I'm not sure if this happens during object conversion. Assuming you used zellkonverter it does not alter the cell metadata of the object. I would recommend to follow the steinbock framework for segmentation. It offers DeepCell segmentation using the pre-trainer Messmer model. You can use steinbock to export your data in anndata format to preform data analysis in python. Once you are done with this you can always convert back to R and use cytomapper.

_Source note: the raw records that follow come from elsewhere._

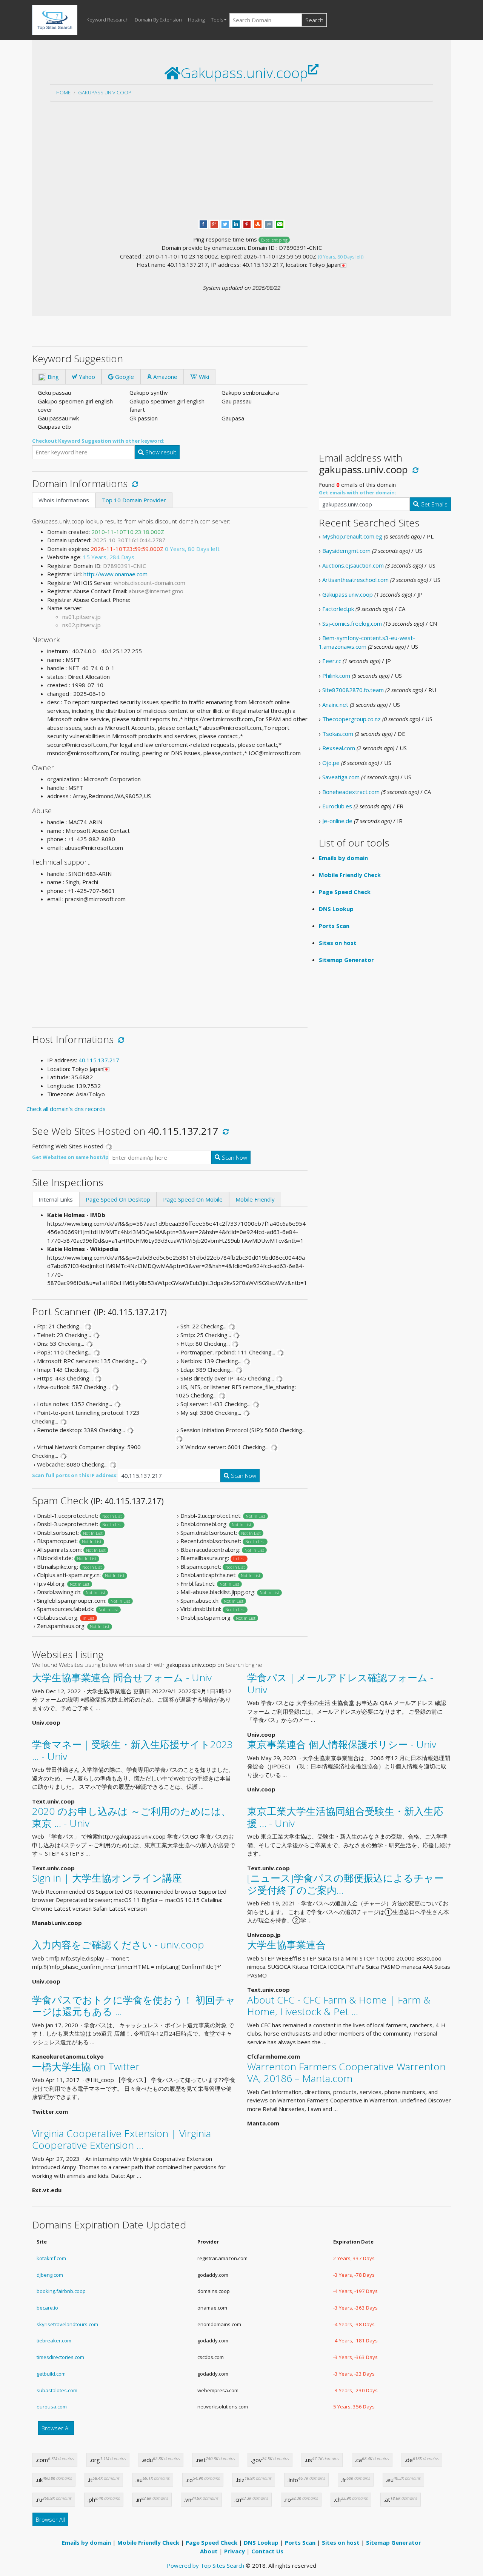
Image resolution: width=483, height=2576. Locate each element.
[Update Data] (134, 483)
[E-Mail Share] (280, 223)
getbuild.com (51, 2373)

joaolsf commented 1 year ago

I am trying different ways to integrate the python and R pipelines, and the zelkonverter only converts anndata to SCE object. With that I could run everything in imcRtools fine but didn’t try cell visualisation with cytomapper. In parallel, because I wanted to run the analysis in R using a SPE object, I exported the different slots of the anndata for each sample to csv files and edited them to look like the steinbok outputs. Then I used the read_steinbock function to generate the SPE. I think my mistake was to do this with the subsetted anndata, where I excluded the “undefined” cells. I assume that if I use the original anndata object, with all cells and their IDs as generated by the segmentation, the plotCells function will work. My next step is to try the steinbock framework for preprocessing and segmentation. On 15 Dec 2022 at 11:15 AM +0000, Nils Eling @.***>, wrote:

I'm not sure if this happens during object conversion. Assuming you used zellkonverter it does not alter the cell metadata of the object. I would recommend to follow the steinbock framework for segmentation. It offers DeepCell segmentation using the pre-trainer Messmer model. You can use steinbock to export your data in anndata format to preform data analysis in python. Once you are done with this you can always convert back to R and use cytomapper. — Reply to this email directly, view it on GitHub, or unsubscribe. You are receiving this because you were mentioned.Message ID: @.***>

nilseling commented 1 year ago

Hi @joaoufrj

imcRtools and cytomapper both work with SingleCellExperiment objects. I would not recommend to write out files in a way that are produced by steinbock. I will close this issue for now. Please open a new issue if you encounter new problems.